Atribuir o sofrimento apenas às deficiências técnicas dos jogadores é simplista, pois é normal ouvir por aí que tal clube não merecia cair por ter equipe superior a muitos dos que escaparam. Precisamos nos preparar para uma nova ordem no futebol brasileiro. A divisão atual, entre grandes e pequenos, não consegue mais explicar a realidade.

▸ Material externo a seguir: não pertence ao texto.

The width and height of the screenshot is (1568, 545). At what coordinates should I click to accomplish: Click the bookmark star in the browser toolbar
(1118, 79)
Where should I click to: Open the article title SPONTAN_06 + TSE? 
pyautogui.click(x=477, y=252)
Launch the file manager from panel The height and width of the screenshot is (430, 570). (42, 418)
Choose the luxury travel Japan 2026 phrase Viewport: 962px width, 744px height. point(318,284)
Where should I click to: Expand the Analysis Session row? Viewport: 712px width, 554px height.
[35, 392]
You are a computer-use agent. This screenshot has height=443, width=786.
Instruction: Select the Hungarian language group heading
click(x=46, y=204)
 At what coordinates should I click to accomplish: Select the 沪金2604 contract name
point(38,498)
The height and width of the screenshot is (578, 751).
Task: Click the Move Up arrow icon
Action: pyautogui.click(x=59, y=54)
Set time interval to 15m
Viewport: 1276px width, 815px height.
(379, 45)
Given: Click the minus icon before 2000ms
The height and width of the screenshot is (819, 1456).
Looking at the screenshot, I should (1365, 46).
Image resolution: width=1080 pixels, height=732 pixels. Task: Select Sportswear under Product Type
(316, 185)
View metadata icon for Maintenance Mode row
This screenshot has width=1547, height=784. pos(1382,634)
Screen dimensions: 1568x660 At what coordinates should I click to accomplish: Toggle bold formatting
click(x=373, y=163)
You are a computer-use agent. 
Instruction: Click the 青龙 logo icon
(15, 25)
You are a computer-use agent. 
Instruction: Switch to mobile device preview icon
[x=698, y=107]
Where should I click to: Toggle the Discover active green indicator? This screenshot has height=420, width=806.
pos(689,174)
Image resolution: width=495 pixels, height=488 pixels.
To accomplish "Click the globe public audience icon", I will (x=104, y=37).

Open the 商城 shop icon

Cabe ao Palmeiras mudar sua trajetória, e finalmente jogar os pontos corridos para valer, pois até agora o torcedor foi torturado pelos pontos sofridos. Que o Palmeiras possa finalmente aprender com esses momentos, e que eles não virem rotina.

Corinthians. Mano Menezes foi contratado para fazer a delicada reformulação corintiana após o período mais vitorioso da história do clube. Fez os cortes necessários, reformou a maneira de jogar e trouxe novos nomes para a equipe.

A questão, agora, é saber se o produto do trabalho é bom ou ruim. Para quem só enxerga êxito nos títulos, o treinador certamente não atingiu os objetivos.

Mas quem consegue ver além do primeiro lugar perceberá que algumas metas foram alcançadas. E que campanhas como a do Cruzeiro no ano passado, com reformulação e título na primeira temporada de Marcelo Oliveira, é exceção e não regra.

Dispensar Mano é retrocesso, é correr o risco de perder a primeira decisão de 2015, que poderá conduzir o time à Libertadores. O cenário político agrava a situação e gera indefinições. Como a do treinador, por exemplo. O Corinthians campeão mundial não existe mais, mas impressiona como se esforça para ficar parecido ao Palmeiras.